The most obvious example of Alice's PTSD is a new form Alice can take called her Hysteria Form. Harking back to how PTSD would be explained away in a woman during the 19th century, Alice's Hysteria form acts as a life saving mechanic. When Alice becomes too low on health, her Hysteria Mode can be triggered by the player. During this period (which lasts only a specific length of time) the player can no longer be hurt and is able to deal massive damage to opponents using Alice's attacks. However, while triggered, enemies will drop no items, bonuses or health that allow you to upgrade Alice's weapons. Visually, the world becomes more muted, unsaturated (aside from the color red) and a fog rolls in making the world feel less real. This mechanic is a very interesting use of a trauma response, as it does give the player some benefits (power, invincibility) but it also keeps the player from progressing through the character upgrades when used too often. Alice will remain weak so long as she relies solely on her Hysteria Form to make it through battles.

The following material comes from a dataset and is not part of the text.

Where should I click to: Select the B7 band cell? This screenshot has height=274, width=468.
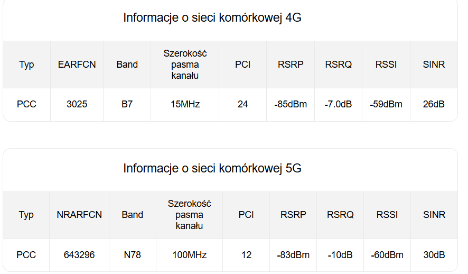click(127, 104)

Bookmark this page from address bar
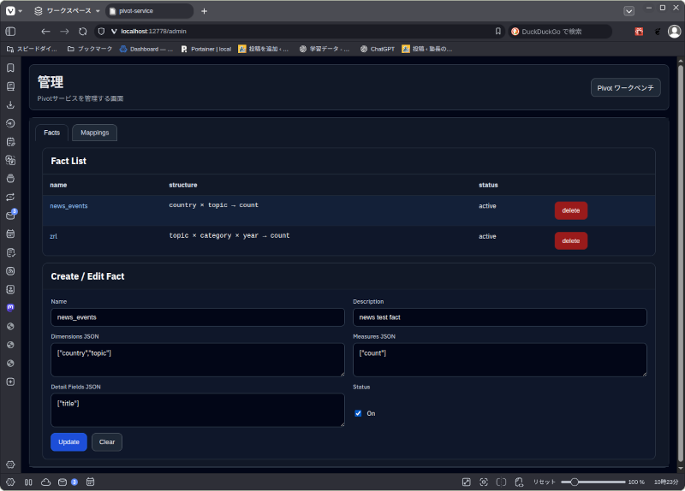coord(498,32)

With that in mind, the game is set up as a self exploration for Alice as she tries to recover the fragmented memories Bumby has tried to make her forget. From the second Alice finds herself in Wonderland, it is clearly already more sinister than it should be. Things are not just perculiar but sinister, and Alice must immediately pick up the Vorpal Blade (A massive carving knife) and slice and dice her way through Wonderland.

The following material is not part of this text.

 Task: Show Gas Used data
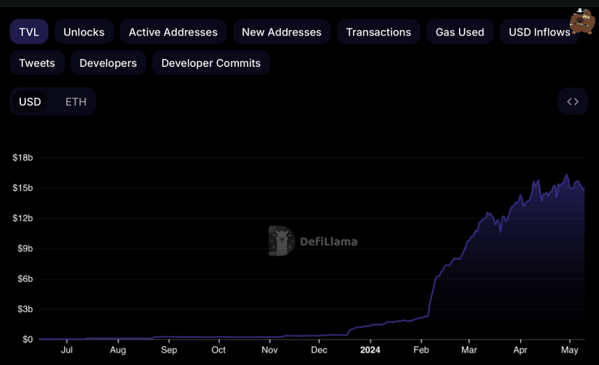coord(460,32)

Soon enough it becomes clear that the thing disfuguring and destroying Wonderland (and Alice's mind) is the Looking Glass Train, which appears as a Victorian house on Fire fused with a train car. The train blast through the environment causing chaos and destruction in its wake. This is, of course, the Traumatic event that Alice is trying to reach and understand. She begins asking the residents of Wonderland for their help in stopping the Trauma Train rampaging through the world. From here on out, each chapter themes itself to some element of Alice's trauma, and Alice becomes frustrated at every turn as none of those she asks help from prove to be very useful. What is useful, however, are the fragmented memories that Alice picks up along the way. Sometimes the meaning of these memories is obvious - sometimes it is not. Some of these fragments seem happy or positive, such as her father's love of photography, or the time her sister tried smoking a cigarrette and telling Alice what it was like.
These audio clips, along side the visible world of Wonderland, create a much more successful view of her trauma. Teapots litter the landscape of Wonderland, as do Pig Snouts, Sea Shells and Stars. These odd and innocuous forms tell the player more about Alice's triggers than the direct narrative could on its own. There is an entire level that is devoted to discussing child sex trafficking that is formed using extremely unsettling toys that needs no further explanation than the visual elements in the environment.
Overall, I think the most interesting part of Alice Madness Returns, and its approach to explaining trauma, has to do with the in your face, out of place representations of the triggers. I had been considering my narrative to be filled with mostly realistic looking environments, but this game has me wondering if maybe adding in some more artificial elements like this could be a cool and interesting way to allow themes to come across in my project without trying to write it directly into the narrative.